Transcribe, starting at the line with "Screen dimensions: 1468x504" and ending at the line with "Image resolution: width=913", every line of the material below exactly, but leave out the pictures and anything outside that span.

### Data to process
*** Block opens ***

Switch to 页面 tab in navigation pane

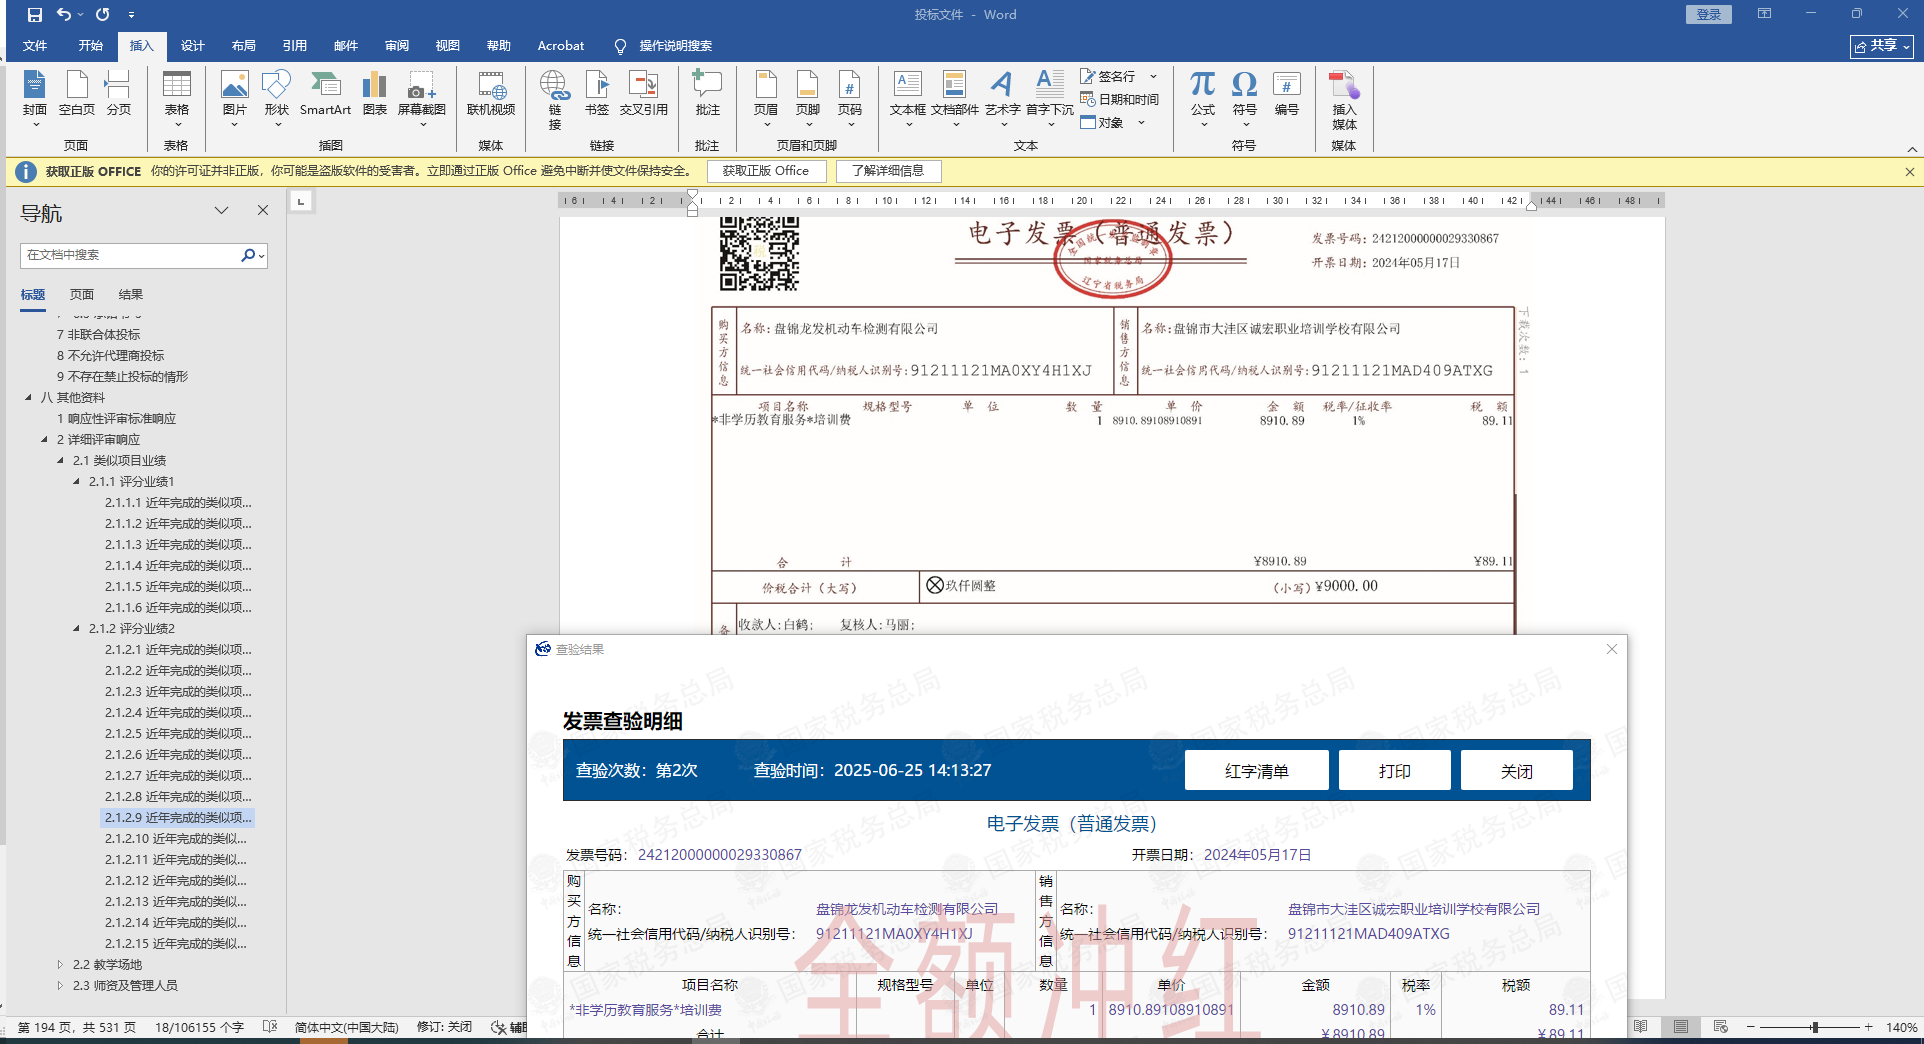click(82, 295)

*** Block closes ***
*** Block opens ***

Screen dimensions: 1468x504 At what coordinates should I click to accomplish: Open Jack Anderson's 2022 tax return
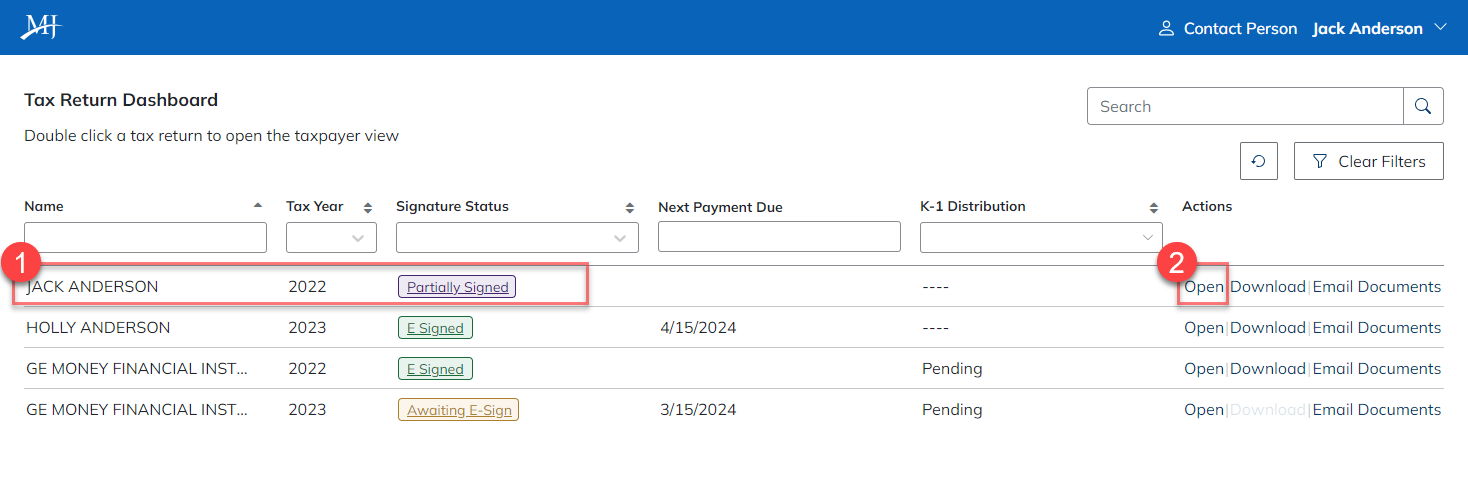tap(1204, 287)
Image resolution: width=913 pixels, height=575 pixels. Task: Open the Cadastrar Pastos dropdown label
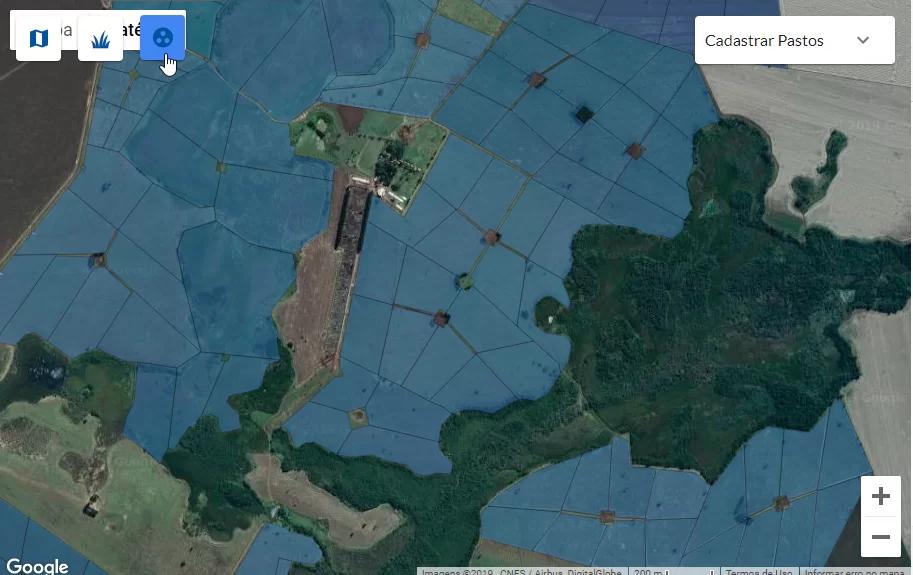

*** Block closes ***

### Output of the task
Screen dimensions: 1468x504 At what coordinates should I click to accomplish: Open Jack Anderson's 2022 tax return
tap(1204, 287)
Image resolution: width=913 pixels, height=575 pixels. Task: Open the Cadastrar Pastos dropdown label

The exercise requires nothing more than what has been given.